In Schottwien kam die Sonne immer stärker heraus und es wurde sehr heiß. Ich kaufte in einem kleinen ADEG Geschäft ein: Milchshake, Coca Cola und Äpfel. Jetzt hatte ich das steilste Stück vor mir. Ich hatte es von der letzten Fahrt noch in schlechter Erinnerung. Diesmal ging es mir aber ganz gut. Nur einmal blieb ich stehen und legte mich auf die Bank einer Busstation um auszuruhen und etwas zu trinken.
Mein neues Rad ist doch viel besser als das alte.
In Maria Schutz blieb ich stehen und ging in die Kirche um zu beten. Ich bete in letzter Zeit sehr viel, Wie lange werde ich noch leben? Viele Jahre bleiben nicht mehr. Ich will eine schöne Zeit mit meiner Familie und Hannelore haben. Dafür bete ich, wann immer sich eine Gelegenheit ergibt.
Gegenüber sah man den Schneeberg. Oder war es die Rax? Unten im Tal sah man die Autobahn. Eine hohe Brücke spannte sich über Schottwien. Die Häuser sahen wie Modelle aus.
Ich musste dann unter der Autobahn durch und in Serpentinen die Straße hinauf zum Pass. Beim Ortseingang eine Tafel, die ankündigt, dass heuer im Winter das zehnte Mal ein Schi-Weltcuprennen stattfinden wird.
Bei einer Bank behob ich Geld und in einem Gasthaus am Pass kehrte ich ein. Ich bestellte – ohne in die Speisekarte zu schauen – Spagetti und dazu einen großen Apfelsaft.
Nach dem Essen kaufte ich im gegenüber liegenden Lebensmittelgeschäft ein. Da ich kein Dessert gegessen hatte leistete ich mir eine gute Lindt-Schokolade. Dazu eine große Flasche Mineralwasser, um meinen Flüssigkeitsbedarf ständig nachfüllen zu können.
Die Berge waren grün. Die Schipisten Almflächen.
Eine junge Frau mit viel Gepäck bat ich ein Foto von mir zu machen. Wenn man alleine fährt, kann man sich nur selten fotografieren.

+===+

AUFGABEN UND ÜBUNGEN:
**1)** Prüfen Sie, ob die folgenden Aussagen mit dem Auszug übereinstimmen. Antworten Sie jeweils mit Ja oder Nein und zitieren Sie die entscheidenden Worte des Auszugs genau.
(a) Im ADEG Geschäft wurden unter anderem Äpfel gekauft.
(b) Auf dem steilsten Stück wurde mehrmals angehalten.
(c) Im Gasthaus am Pass wurden die Spagetti nach einem Blick in die Speisekarte bestellt.
**2)** Schreiben Sie aus dem Auszug den Abschnitt ab, der mit den Worten „Gegenüber sah man“ beginnt. Hören Sie nach „wie Modelle aus.“ auf.

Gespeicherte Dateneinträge
+===+

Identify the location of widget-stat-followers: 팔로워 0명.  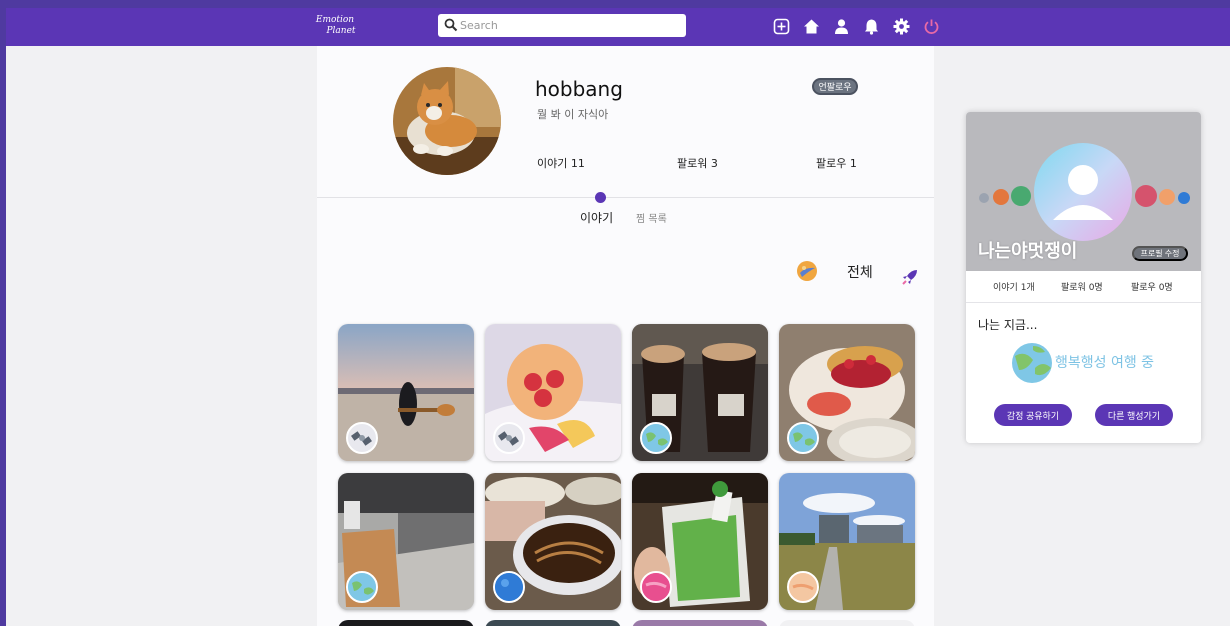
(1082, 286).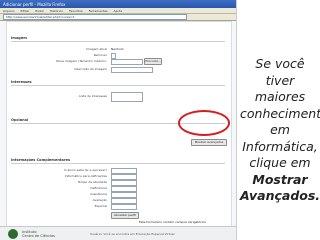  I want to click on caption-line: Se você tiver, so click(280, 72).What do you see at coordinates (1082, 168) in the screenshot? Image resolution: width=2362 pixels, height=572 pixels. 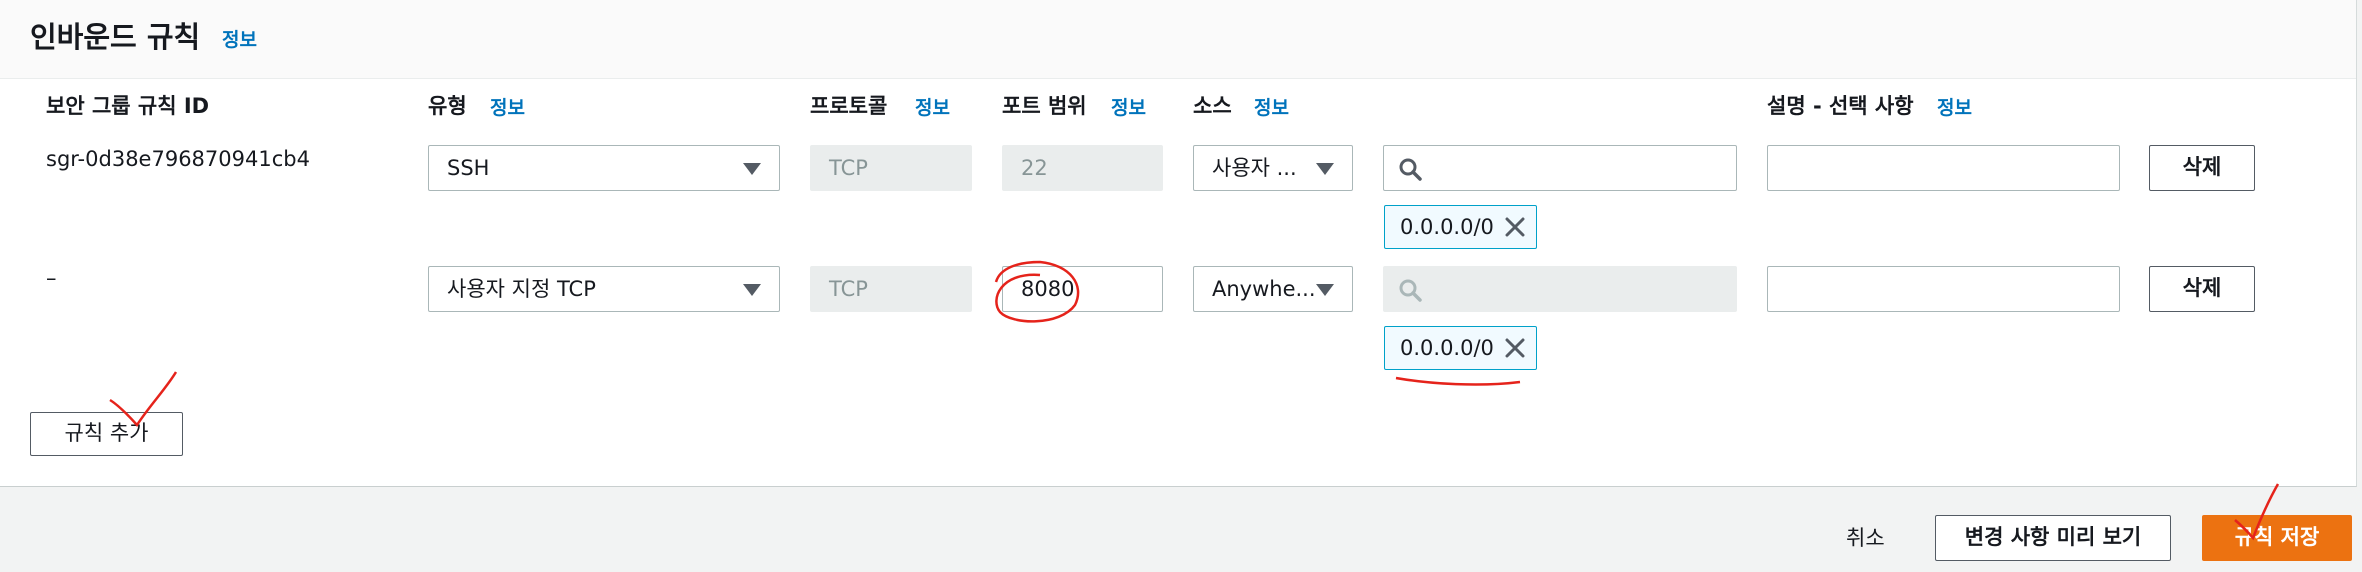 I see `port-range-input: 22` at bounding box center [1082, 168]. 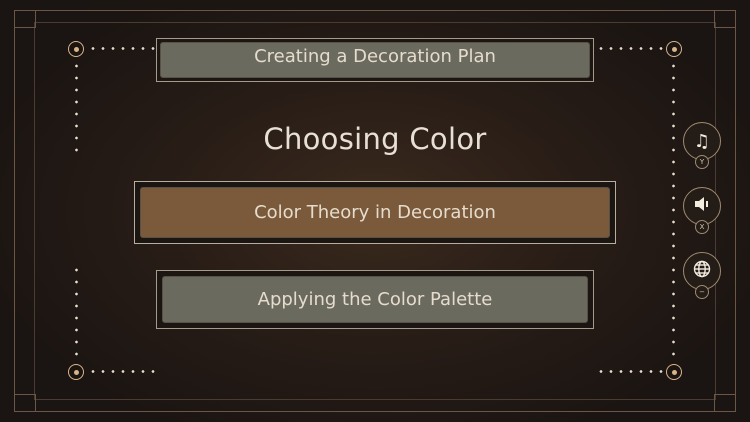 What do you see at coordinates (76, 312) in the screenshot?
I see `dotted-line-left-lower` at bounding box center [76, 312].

+===+

ERGEBNISSE JE AUFGABE:
**1)**
(a) Ja: „Ich kaufte in einem kleinen ADEG Geschäft ein: Milchshake, Coca Cola und Äpfel.“
(b) Nein: „Nur einmal blieb ich stehen“
(c) Nein: „Ich bestellte – ohne in die Speisekarte zu schauen – Spagetti“

**2)**
Gegenüber sah man den Schneeberg. Oder war es die Rax? Unten im Tal sah man die Autobahn. Eine hohe Brücke spannte sich über Schottwien. Die Häuser sahen wie Modelle aus.